L'autre frein à l'utilisation massive de ces données collaborative est le manque d'information sur la précision géographique des données. En effet, il est communément entendu que la précision du tracé du cadastre importé dans OSM est de l'ordre du mètre, et la plupart des tracés plus récents ont été réalisés en s'appuyant sur des orthophotos dont la résolution est de l'ordre de 20 à 50 cm par pixel.

Vers une convergence des données OpenStreetMap et des OpenData des collectivités ?

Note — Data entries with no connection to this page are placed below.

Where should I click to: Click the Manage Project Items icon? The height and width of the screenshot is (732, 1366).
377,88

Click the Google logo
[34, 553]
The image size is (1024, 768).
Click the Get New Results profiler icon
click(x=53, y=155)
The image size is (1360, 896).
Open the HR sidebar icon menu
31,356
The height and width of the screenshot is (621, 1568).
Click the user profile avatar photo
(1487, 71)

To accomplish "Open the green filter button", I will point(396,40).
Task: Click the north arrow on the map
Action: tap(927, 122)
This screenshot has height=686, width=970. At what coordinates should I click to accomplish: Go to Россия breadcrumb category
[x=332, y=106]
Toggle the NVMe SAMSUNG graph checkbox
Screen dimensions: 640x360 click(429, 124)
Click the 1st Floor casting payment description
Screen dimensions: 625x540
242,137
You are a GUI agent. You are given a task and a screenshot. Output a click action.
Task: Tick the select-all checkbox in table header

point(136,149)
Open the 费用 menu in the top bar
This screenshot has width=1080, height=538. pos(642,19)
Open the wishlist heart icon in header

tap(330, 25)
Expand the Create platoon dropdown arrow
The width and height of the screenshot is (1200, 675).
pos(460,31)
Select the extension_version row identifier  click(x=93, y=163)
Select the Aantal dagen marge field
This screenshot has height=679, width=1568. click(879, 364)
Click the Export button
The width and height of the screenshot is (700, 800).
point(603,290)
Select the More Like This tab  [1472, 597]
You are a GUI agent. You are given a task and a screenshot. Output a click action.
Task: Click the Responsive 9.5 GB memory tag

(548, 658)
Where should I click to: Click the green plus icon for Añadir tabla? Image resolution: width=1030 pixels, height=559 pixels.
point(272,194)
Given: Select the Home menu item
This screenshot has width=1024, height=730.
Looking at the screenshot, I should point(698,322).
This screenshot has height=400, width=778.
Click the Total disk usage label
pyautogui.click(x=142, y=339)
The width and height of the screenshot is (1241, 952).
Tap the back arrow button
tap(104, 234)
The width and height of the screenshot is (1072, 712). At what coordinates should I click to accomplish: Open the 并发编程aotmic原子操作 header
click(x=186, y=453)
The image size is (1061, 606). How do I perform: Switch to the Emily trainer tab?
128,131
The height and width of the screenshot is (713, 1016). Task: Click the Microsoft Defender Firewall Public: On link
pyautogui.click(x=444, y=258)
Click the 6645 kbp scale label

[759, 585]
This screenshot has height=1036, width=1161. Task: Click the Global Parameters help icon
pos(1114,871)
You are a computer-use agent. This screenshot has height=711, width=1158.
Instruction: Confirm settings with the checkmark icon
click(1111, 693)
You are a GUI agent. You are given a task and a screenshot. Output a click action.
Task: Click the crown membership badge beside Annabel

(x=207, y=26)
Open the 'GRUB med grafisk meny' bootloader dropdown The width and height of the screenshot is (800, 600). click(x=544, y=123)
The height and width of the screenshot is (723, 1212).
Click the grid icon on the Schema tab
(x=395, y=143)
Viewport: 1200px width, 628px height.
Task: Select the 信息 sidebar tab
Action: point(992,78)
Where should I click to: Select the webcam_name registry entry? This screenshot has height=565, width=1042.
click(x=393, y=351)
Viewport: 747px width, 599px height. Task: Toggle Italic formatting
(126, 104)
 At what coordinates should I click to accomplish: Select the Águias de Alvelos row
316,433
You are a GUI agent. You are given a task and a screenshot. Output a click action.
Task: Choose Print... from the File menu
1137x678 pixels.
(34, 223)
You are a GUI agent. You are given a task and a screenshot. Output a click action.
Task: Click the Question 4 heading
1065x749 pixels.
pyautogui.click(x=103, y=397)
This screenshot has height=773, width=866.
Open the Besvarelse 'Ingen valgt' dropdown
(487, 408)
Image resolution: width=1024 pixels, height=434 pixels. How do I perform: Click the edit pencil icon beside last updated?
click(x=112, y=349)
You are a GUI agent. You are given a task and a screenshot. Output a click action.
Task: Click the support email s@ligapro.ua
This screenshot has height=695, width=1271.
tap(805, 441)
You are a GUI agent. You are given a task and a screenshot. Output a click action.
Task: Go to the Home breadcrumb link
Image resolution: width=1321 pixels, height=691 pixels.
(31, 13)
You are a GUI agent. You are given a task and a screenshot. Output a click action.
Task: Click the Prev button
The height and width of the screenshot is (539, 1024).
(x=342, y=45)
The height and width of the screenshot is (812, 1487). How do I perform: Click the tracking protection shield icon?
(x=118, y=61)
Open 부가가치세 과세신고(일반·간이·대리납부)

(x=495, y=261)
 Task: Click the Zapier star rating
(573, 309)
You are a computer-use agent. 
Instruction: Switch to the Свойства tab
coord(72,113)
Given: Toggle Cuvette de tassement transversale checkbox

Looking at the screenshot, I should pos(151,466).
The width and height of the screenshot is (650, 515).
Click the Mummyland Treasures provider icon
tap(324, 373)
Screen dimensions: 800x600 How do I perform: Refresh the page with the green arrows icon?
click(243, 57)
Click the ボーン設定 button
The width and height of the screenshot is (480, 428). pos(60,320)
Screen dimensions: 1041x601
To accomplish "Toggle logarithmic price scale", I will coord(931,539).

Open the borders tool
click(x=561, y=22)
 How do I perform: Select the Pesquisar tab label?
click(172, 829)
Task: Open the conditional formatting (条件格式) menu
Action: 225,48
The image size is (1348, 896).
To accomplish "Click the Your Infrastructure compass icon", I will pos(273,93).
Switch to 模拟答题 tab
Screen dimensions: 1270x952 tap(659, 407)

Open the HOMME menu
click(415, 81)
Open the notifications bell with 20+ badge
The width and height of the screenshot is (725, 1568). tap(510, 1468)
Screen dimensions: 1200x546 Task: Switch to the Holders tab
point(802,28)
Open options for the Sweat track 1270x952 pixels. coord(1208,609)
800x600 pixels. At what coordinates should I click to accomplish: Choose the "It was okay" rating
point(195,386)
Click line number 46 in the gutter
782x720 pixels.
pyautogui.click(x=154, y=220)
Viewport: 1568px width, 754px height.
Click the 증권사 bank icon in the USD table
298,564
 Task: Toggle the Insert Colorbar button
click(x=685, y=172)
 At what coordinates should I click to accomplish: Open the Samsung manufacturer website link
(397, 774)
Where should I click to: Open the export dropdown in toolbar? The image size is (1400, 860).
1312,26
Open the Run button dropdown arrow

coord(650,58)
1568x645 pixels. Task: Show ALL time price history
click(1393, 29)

Si la mise à disposition des données en OpenData par les collectivités se confirme à la suite de l'impulsion du Ministère de l'Environnement, on peut dès lors imaginer une intégration progressive de ces données dans OpenStreetMap, afin d'en consolider la qualité de données, et pour l'enrichir d'informations actualisées.

Cependant, plusieurs nœuds demeurent, qu'il faudra réussir à identifier précisément, et à contourner:

  • La qualité de la donnée collectée par les collectivités locales est encore une inconnue, notamment d'un point de vue précision géographique, là où les systèmes de transport intelligents coopératifs pourraient nécessiter des précisions de l'ordre du centimètre. Une étape essentielle de ce travail sera de montrer, à partir des données déjà collectées et mise à disposition par les collectivités les plus actives que la précision obtenue correspond aux standards attendus.
  • Le géostandard d'accessibilité envisagé par le groupe de travail national ne couvre certainement pas exactement ce que la communauté OSM a choisi de représenter dans la base de données collaborative. Il sera donc essentiel d'identifier les correspondances possibles, mais également d'améliorer au fil du temps la couverture de ces correspondances, par exemple en faisant à la communauté OSM des propositions de formalisation des données manquantes.
  • D'un point de vue pratique, une fois cette correspondance formalisée, il sera nécessaire de la concrétiser par le développement d'un outil de traduction de bases de données définies dans le standard d'accessibilité vers une représentation suivant le schéma d'OpenStreetMap.
  • L'un des défis techniques et scientifiques qui persiste est la mise à jour de la donnée OSM à partir de données plus précises au même format. La fusion de données géographique est une question sur laquelle la communauté géomatique a produit une littérature qui devra être sollicitée, afin de proposer un outil fonctionnel.
  • Cependant, il sera essentiel de prendre en compte la philosophie incarnée par les contributeurs et contributrices à OSM qui sont en général plutôt réticent·e·s à l'utilisation d'outils automatiques d'import. Il sera probablement nécessaire de proposer un outil d'assistance à l'import des données OpenData, en séparant en petites contributions l'intégration de ces données, dans une approche interactive où l'humain jouera un rôle central.

De manière symétrique, on peut aussi envisager la transformation inverse, en proposant un outil de conversion des données OpenStreetMap vers le géostandard d'accessibilité, pour permettre aux collectivités de s'appuyer sur le travail déjà réalisé par les contributeurs et contributrices de leurs territoires. Il s'agit là aussi d'une question ouverte que l'équipe de Compas de propose d'explorer dans les prochains mois.